No, to avoid slowdowns reading/writing to SSD. If you have 2TB of RAM in your system, it’s not so you can open lots of Chrome tabs at human speeds— it’s so you can work on massive datasets at machine speeds.

throAU · Nov 13, 2021

I think with the multi-SOC machines the memory won't be quite as "unified".

It will be package local.

So you'll have 2-4 packages (or more) complete with CPU cores, GPU cores and local RAM in a unified cluster with a slightly less high speed bus between the packages.

So it won't be entirely unified, but unified within the local package, which is then linked to other packages via a high speed (but not as high as the on-package bus, due to distance vs. physics) bus.

Think of an M1 Pro or M1 Max cluster as like an EPYC multi-core socket. The EPYC has multiple processor dies on the package, and multiple CCXs within each CPU die - but there's a slower motherboard bus between the sockets.

I can see each M1 based SOC package talking to a cache controller which then accesses resources on the other SOCs via the SOC to SOC bus.

edit:
this is all entirely speculation on my part, but based on what both intel and AMD have been doing, and industry trends/discussion for the past decade, it's how I see Apple scaling the M1 out further.

quarkysg · Nov 13, 2021

Analog Kid said:
It seems more sensible to use off-package RAM as a distinct pool in the virtual memory stack. There's essentially two ways to look at it: you can think of package RAM as an L4 cache (or whatever) or you can think of the off package RAM essentially as a RAM-disk for swap.
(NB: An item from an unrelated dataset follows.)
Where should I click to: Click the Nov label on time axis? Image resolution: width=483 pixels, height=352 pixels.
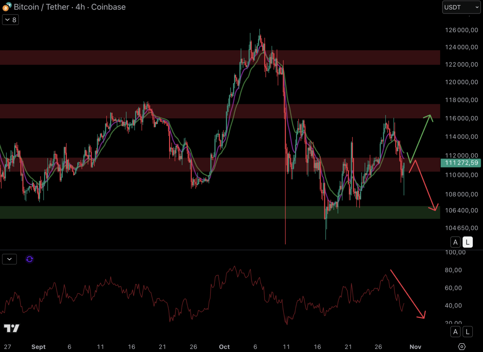click(415, 347)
In the end, the difference is academic-- I'd imagine that the package would page less used memory off package, and page needed memory into the package.

Actually if the unified ram is treated as a cache for main memory, it’ll make the design extremely expensive, and that Unified memory will not be meaningfully added to the available memory capacity. Say you need 1 TB of useable memory, if we have L1, L2, SLC, Unified Memory (e.g. 256 GB, 1.6 TB/s), and slower last level high capacity RAM (1 TB, 800 GB/s - I.e. 16 DDR5-6400 ECC DIMM slots), total memory capacity would still be 1TB, although you have 1.25 TB of physical RAM installed. In fact you will have to have at least 256 GB installed in the DIMM slots for a total of 512 GB physical RAM installed but only 256 GB visible for use. That the nature of cache as I understand it.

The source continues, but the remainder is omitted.